Your suggestions, especially if you are willing to try implementing them,
would be appreciated.
> > > Those who do the training aren't so much controlling the minds of the
> > > new recruits as unconsciously passing on the toxic memes already
> > > established in their own minds.
>
> > I am sorry, but I don't really see the difference you do between being
> > controlled by a meme and being controlled by other people (who are
> > generally controlled by a meme or memes).
>
>The difference is that in the first case you're dealing with impersonal
>evil. We prefer making it personal so that we can vent our anger against
>an individual.
I can't think of anyone in scientology I have something personal with. I
am no more angry with them personally than I am at people with
tuberculous. Not that I don't use psychological methods against them on
purpose. We encourage the leader of scientology take ever more irrational
actions. Eventually they run out of people, money, or the government steps
in to clean up the mess.
>Like when you bit the arm of that guy who was trying to enforce a
>restraining order against you. Sometimes we need to express our rage, but
>you can't bite impersonal, memetically-driven evil.
That was reflex, Edwin Richardson jumped me from behind as I was walking
back to my car. He stuck his arm over my mouth and nose making it
impossible to breath. A few seconds later he was in a situation where I
could have hurt him badly. I didn't.
Edwin was one of the two PI thugs who forced me into the roadway in the
summer of 2000 and after the cops made it clear what the limits were walked
many a weary mile with me while picketing after that. I once stayed with
the two PIs an extra 20 minutes so they could read something I had brought
for them because if I had left the papers would have been taken away from them.

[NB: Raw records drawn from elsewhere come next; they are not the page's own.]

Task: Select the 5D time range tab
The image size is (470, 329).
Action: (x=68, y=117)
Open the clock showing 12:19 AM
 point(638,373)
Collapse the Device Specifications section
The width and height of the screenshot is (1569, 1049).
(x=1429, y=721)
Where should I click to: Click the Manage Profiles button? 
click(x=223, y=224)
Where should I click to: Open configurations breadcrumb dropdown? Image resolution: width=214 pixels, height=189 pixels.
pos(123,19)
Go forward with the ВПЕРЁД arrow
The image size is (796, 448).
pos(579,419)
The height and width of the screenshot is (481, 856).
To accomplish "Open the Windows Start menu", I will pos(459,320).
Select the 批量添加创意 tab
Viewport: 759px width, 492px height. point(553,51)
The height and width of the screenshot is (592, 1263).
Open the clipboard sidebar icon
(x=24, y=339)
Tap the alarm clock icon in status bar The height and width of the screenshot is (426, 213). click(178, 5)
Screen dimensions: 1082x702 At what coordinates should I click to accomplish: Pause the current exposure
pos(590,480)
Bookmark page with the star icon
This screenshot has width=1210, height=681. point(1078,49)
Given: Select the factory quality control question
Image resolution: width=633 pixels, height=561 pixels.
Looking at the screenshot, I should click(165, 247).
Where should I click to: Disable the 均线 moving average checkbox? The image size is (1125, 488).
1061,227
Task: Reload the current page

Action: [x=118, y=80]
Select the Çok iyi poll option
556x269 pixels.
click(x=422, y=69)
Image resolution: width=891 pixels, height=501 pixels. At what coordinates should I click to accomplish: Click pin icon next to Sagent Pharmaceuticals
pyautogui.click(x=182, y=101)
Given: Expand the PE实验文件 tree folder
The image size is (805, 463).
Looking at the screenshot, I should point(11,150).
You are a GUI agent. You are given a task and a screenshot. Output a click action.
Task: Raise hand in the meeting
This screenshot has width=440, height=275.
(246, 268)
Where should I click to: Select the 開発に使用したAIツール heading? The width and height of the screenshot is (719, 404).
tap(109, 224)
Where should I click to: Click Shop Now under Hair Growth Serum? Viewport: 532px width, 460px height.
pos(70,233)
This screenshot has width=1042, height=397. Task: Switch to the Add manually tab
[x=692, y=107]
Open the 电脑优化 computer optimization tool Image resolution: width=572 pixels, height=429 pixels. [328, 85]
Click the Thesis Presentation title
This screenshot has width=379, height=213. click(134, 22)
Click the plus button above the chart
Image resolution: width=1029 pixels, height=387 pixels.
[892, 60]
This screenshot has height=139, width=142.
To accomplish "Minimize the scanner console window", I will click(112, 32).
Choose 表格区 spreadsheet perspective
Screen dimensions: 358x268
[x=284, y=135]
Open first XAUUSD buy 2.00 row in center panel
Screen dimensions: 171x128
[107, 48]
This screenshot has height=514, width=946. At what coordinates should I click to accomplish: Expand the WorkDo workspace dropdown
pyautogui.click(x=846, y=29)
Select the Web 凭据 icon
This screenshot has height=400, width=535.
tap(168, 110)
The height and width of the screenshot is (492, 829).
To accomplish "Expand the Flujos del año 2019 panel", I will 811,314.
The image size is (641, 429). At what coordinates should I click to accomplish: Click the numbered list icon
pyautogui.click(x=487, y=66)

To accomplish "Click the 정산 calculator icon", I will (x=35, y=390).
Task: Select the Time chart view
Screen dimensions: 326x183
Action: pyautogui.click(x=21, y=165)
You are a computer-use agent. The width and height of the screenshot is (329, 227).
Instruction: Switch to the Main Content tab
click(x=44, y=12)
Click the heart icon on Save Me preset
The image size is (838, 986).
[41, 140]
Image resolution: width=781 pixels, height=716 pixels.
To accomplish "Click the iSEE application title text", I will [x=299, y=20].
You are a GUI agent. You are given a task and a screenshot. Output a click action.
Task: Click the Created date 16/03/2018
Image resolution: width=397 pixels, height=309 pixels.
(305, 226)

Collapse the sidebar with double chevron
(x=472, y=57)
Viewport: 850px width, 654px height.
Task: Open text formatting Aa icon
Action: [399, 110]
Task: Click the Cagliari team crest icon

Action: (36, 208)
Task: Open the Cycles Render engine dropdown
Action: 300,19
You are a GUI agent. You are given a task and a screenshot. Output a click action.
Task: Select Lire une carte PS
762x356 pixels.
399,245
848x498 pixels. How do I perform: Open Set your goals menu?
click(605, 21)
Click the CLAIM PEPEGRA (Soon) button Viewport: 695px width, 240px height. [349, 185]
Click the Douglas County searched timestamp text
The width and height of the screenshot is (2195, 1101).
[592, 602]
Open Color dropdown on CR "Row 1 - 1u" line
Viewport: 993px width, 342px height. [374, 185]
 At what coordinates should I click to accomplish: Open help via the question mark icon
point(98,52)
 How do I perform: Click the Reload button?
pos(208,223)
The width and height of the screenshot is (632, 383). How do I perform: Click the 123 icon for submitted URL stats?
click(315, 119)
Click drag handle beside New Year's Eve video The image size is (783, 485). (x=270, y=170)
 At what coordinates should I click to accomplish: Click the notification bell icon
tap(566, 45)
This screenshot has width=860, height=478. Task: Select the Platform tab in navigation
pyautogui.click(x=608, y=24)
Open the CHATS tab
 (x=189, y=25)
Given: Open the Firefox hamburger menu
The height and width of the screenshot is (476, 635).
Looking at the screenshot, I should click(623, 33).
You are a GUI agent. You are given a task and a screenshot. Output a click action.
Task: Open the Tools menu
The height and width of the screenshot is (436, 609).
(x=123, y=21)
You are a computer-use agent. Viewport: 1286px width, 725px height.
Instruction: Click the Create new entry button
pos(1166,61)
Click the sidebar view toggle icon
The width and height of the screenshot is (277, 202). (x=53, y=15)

> > I think Hubbard started out with nothing but contempt for his
> > followers (you can see it in the abusive names he used such as "selling
> > them a bridge). Later he was a victim of the guru trap and started
> > believing he was infested with thousands of murdered space alien spirits.
>
>Hubbard may have been cynical in some ways, but the core delusion-- that
>he was the savior of humanity-- was in place long before Dianetics and
>Scientology. He conceived the delusion, and then it took on its own life
>in the form of the organization. This self-perpetuating delusion no
>longer needs the person who gave birth to it. The umbilical cord has long
>since been cut. As long as the money keeps circulating through its veins,
>the autodelusion lives on.
I suggest you post this last paragraph on a.r.s (anon if you wish) and see
how the people who know the history of dianetics and scientology respond.